Introduction
Background
With the aging of the United States population, diseases in the elderly are a major interest among health care professionals. Valvular aortic stenosis (AS) is no exception; senile degenerative AS is now the leading indication for aortic valve replacement (AVR). The favorable long-term outcome following aortic valve (AV) surgery and the relatively low operative risk emphasize the importance of an accurate and timely diagnosis.
Pathophysiology
The pathophysiologic mechanisms responsible for symptoms in patients with AS include an increase in afterload, progressive hypertrophy of the left ventricle, and a decrease in systemic and coronary flow as consequences of valve obstruction.
In infants and children with congenital AS, the increase in obstruction occurs gradually because the valve orifice changes little as the child grows. Similarly, in adults with AS, left ventricular (LV) obstruction usually develops and increases gradually over a long period of time. The progressive LV outflow obstruction results in increased LV mass by parallel replication of sarcomeres producing concentric hypertrophy at the expense of cavity size. This increase in wall thickness is a compensatory mechanism to normalize LV wall stress. Indeed, wall thickness appears to be a critical determinant of ventricular performance in patients with AS; an inverse relationship exists between LV wall stress and ejection fraction (EF). Inadequate development of hypertrophy, depression of myocardial contractility, or a combination of these factors usually leads to impairment of ventricular performance (so-called afterload mismatch).
LV systolic function is usually well preserved, and cardiac output (CO) is maintained for many years despite a large pressure gradient across the AV. During this time, the patient does not experience a reduction in resting CO, LV dilatation, or development of symptoms. Although the CO at rest is normal in most patients with severe AS, it often fails to rise significantly during exercise. If afterload mismatch occurs, the CO, stroke volume, and the left ventricle and aorta pressure gradient all decline.
Another consequence to the pathophysiologic response to AS, LV diastolic function, is commonly abnormal, resulting in elevated LV filling pressures, which is reflected onto the pulmonary circulation. Diastolic dysfunction occurs as a consequence of both impaired LV relaxation and decreased LV compliance that is caused by increased afterload, a thick noncompliant LV, and relative myocardial ischemia. Chamber stiffness can revert toward normal as LV hypertrophy regresses following relief of valvular obstruction, and in some patients, muscle stiffness also may revert to normal. Extensive myocardial fibrosis develops with long-standing hypertrophy, which may not disappear despite regression of hypertrophy.

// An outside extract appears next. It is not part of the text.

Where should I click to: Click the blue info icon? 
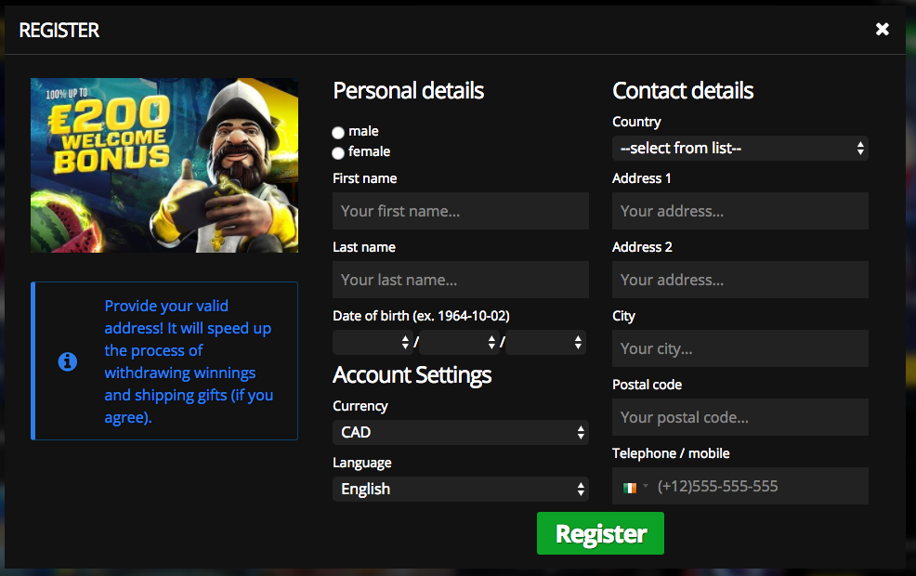point(67,361)
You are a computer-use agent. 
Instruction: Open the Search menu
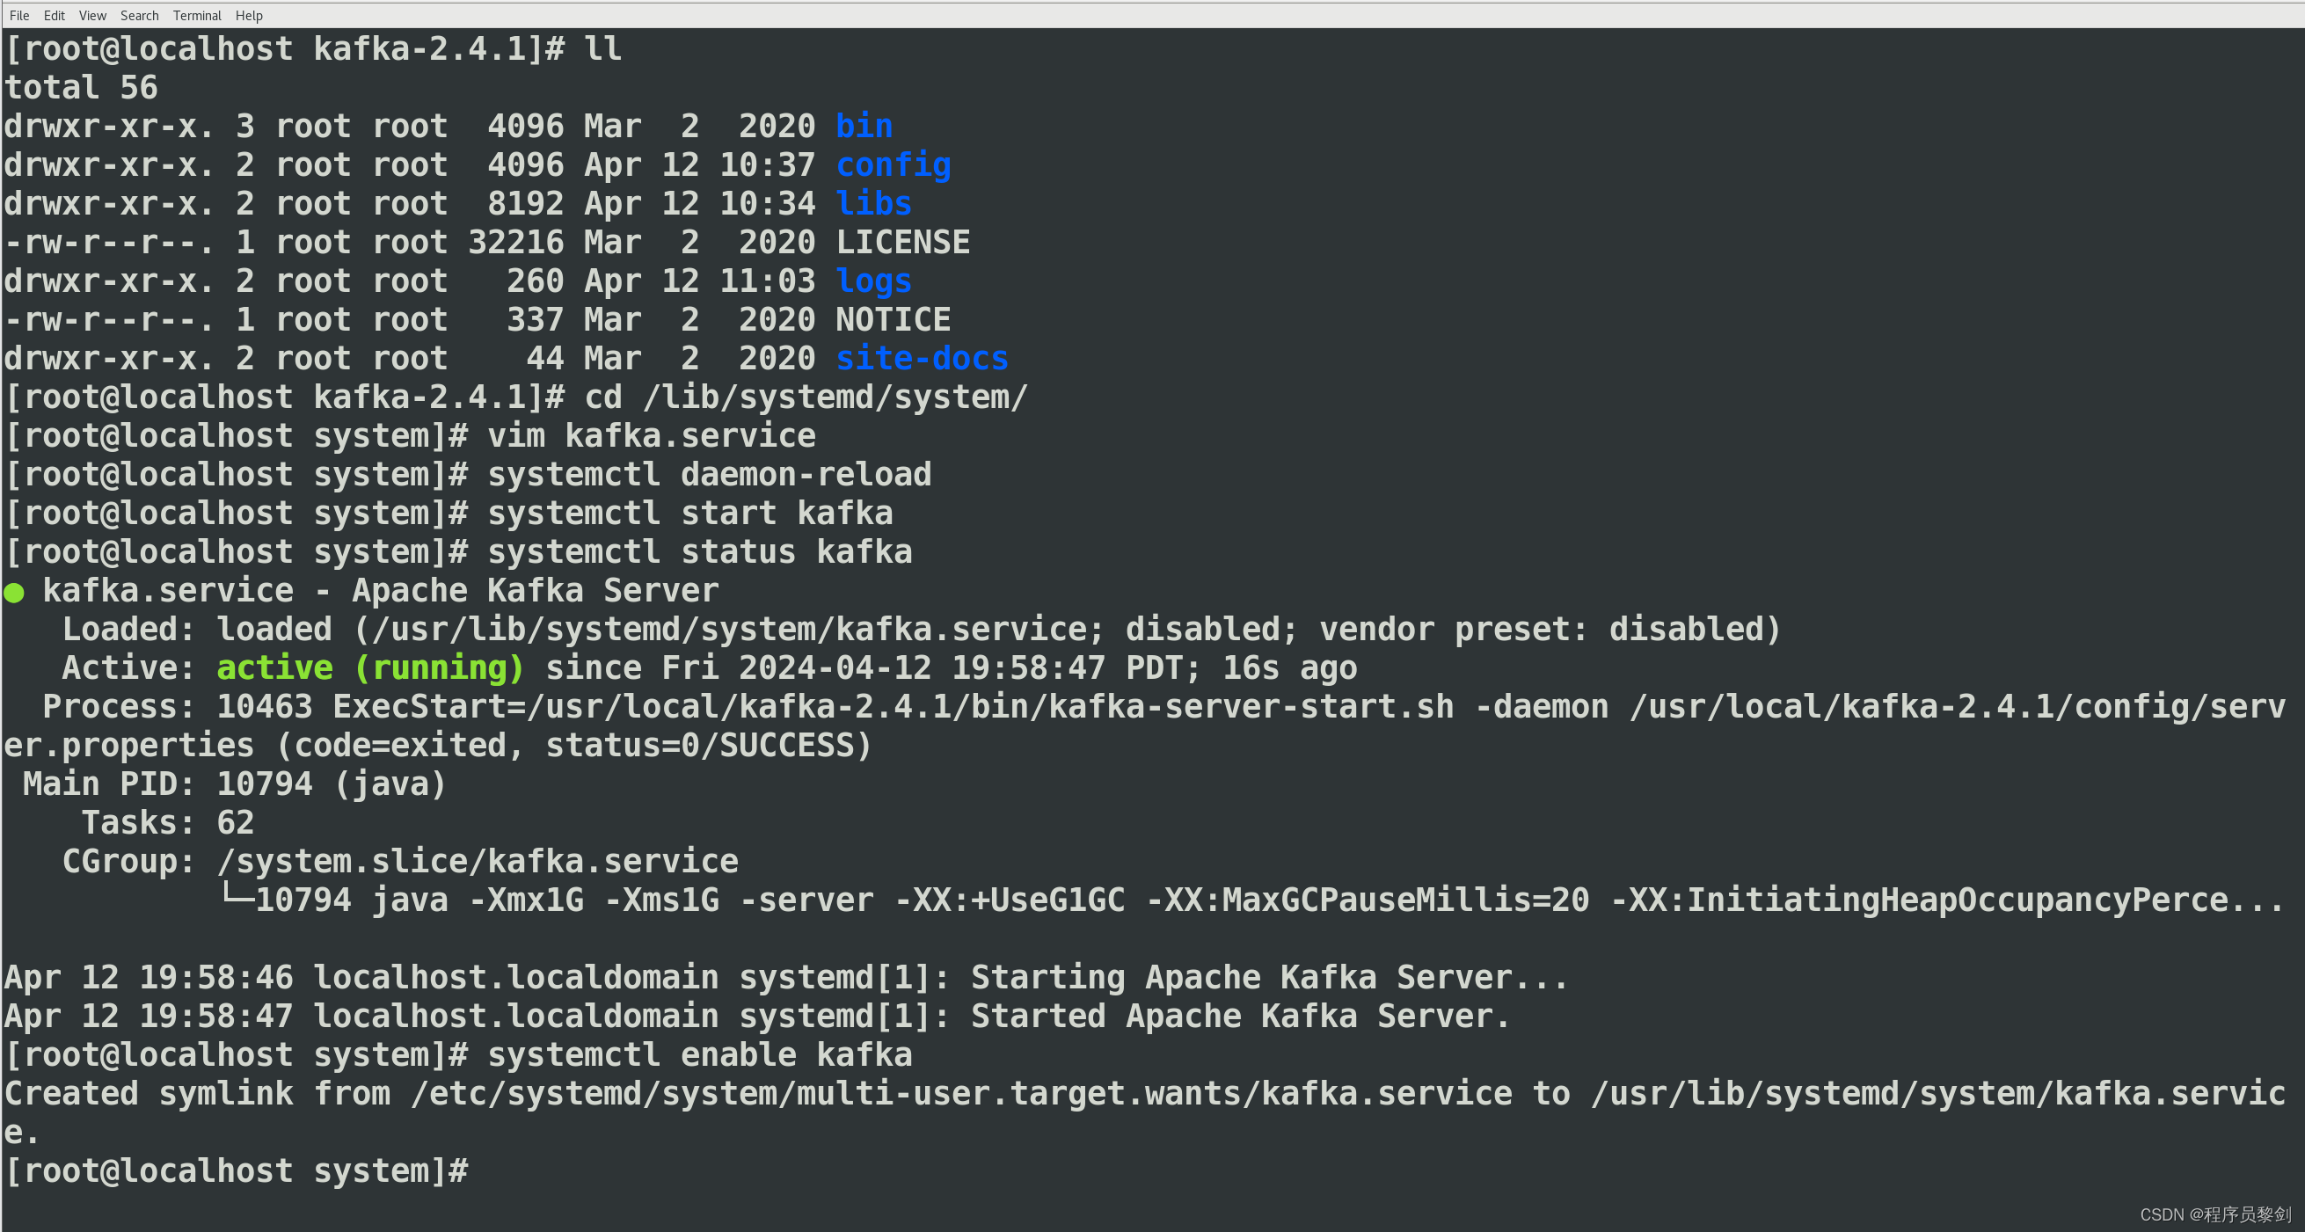point(139,14)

In patients with severe AS, the left atrial (LA) pressure waveform usually demonstrates a large a wave because of a combination of vigorous contraction of a hypertrophic left atrium and reduced LV compliance. Atrial contraction plays a particularly important role in mitral valve conductance and filling of the left ventricle in AS. It raises LVEDP while preventing a concomitant elevation of mean LA pressure. This prevents pulmonary venous and capillary pressures from rising to levels that would normally produce pulmonary congestion, while at the same time elevating LVEDP sufficiently to ensure effective LV contraction. Therefore, development of atrial fibrillation in AS is often catastrophic to the maintenance of normal forward stroke volume.

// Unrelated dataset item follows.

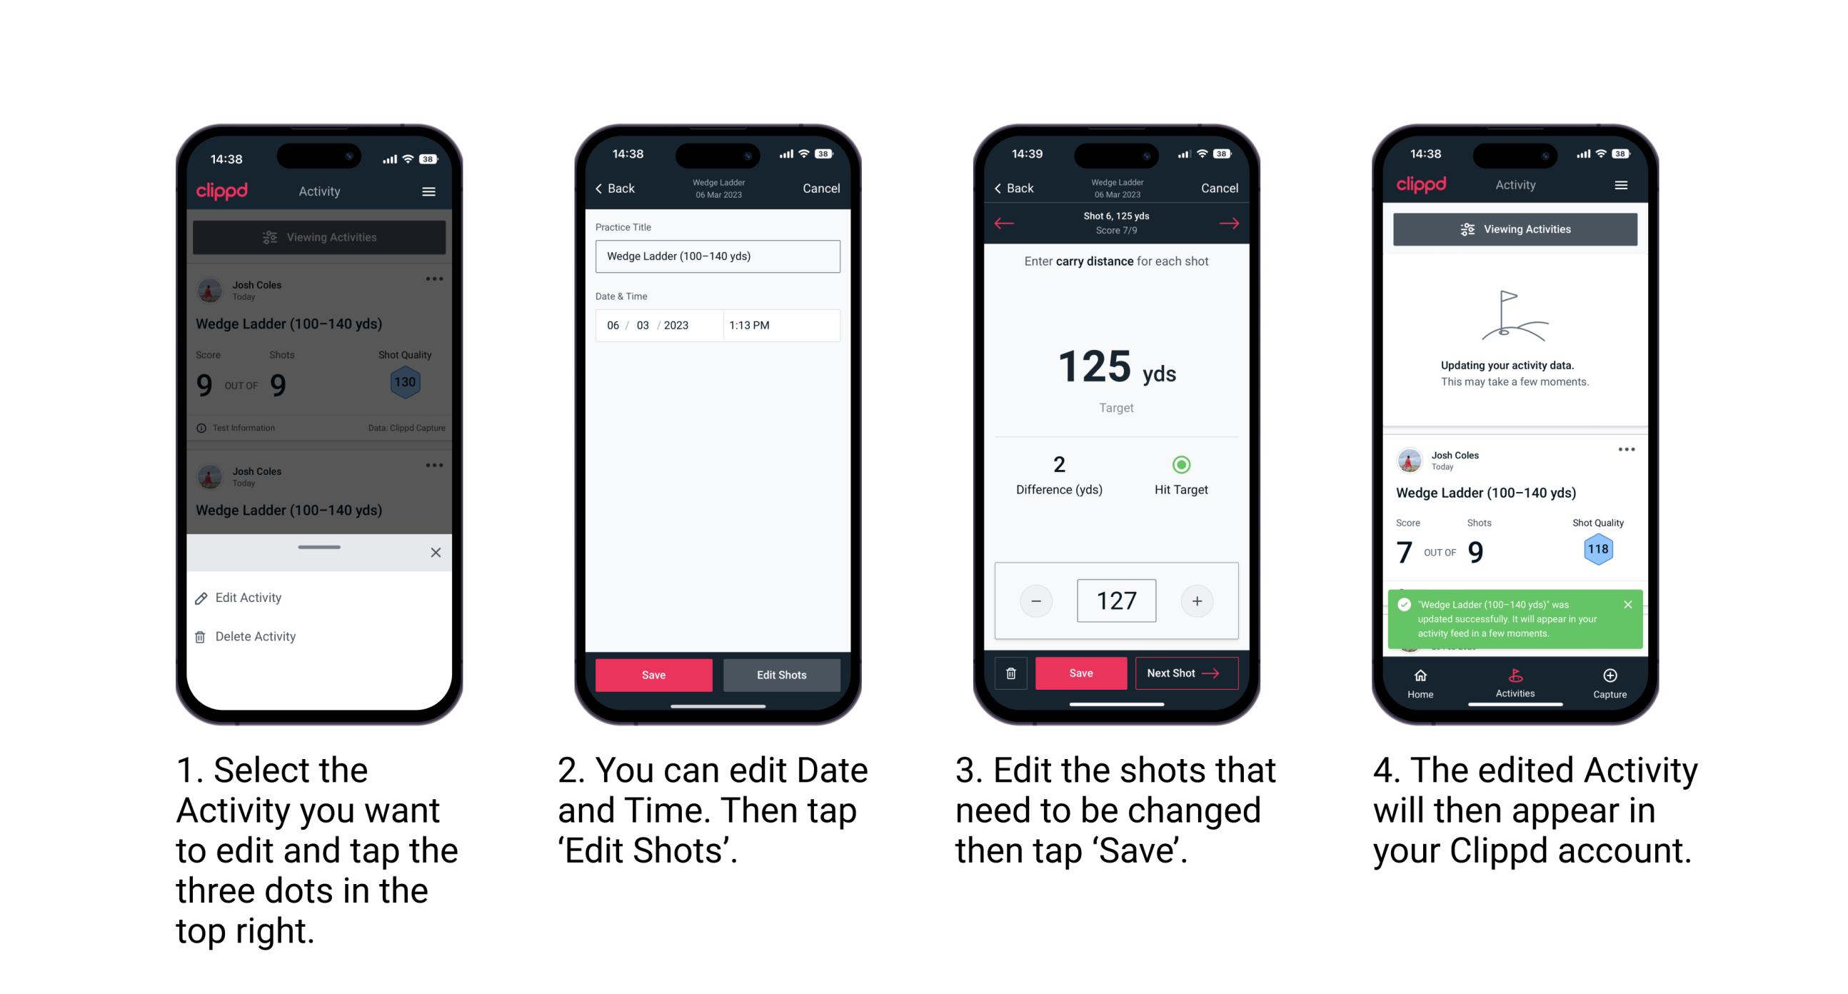Tap the shot distance input field
Image resolution: width=1848 pixels, height=994 pixels.
coord(1115,601)
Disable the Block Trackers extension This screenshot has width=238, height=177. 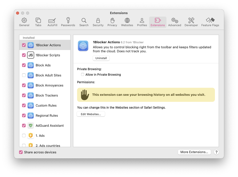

AS intensifies the severity of existing mitral regurgitation (MR) by increasing the ventricular pressure gradient responsible for driving blood from the left ventricle to the left atrium. Additionally, functional MR as a consequence of LV dilatation in late stages of AS may superimpose the hemodynamic changes associated with this lesion on those produced by AS.
Coronary blood flow at rest is increased in absolute terms but is normal when corrected for LV mass. However, myocardial blood flow reserve is often reduced. Increased LV mass, increased LV systolic pressure, and prolongation of the systolic ejection phase all elevate the myocardial oxygen requirement, especially in the subendocardial region. Myocardial perfusion is also compromised by the relative decline in myocardial capillary density and by a reduced diastolic transmyocardial (coronary) perfusion gradient due to elevated LVEDP. Therefore, the subendocardium is susceptible to low nutrient flow, and this underperfusion results in myocardial ischemia.
Frequency
United States
Aortic sclerosis (considered a precursor of calcific degenerative AS) increases with age and is present in 29% of individuals older than 65 years and in 37% of individuals older than 75 years. In elderly persons, the prevalence of AS is between 2% and 9%.
Mortality/Morbidity
The natural history of AS is well known. Patients with severe AS may be asymptomatic for many years despite the presence of severe left ventricular outflow tract (LVOT) obstruction. The peak AV systolic pressure gradient can exceed 150 mm Hg, and peak LV pressure can reach 300 mm Hg with normal end-diastolic volume (EDV) and end-systolic volume (ESV). In one series, 40% of patients with severe AS treated medically survived 5 years, whereas the 10-year survival rate was 20%. In another series of patients with significant AS treated medically, the 5-year survival rate was 64%. With the appearance of symptoms, a rapidly progressive downhill course is observed. Onset of angina is associated with an average survival of 5 years, the onset of syncope is associated with an average survival of 2-3 years, whereas the onset of congestive heart failure (CHF) is associated with an average survival of 1.5-2 years.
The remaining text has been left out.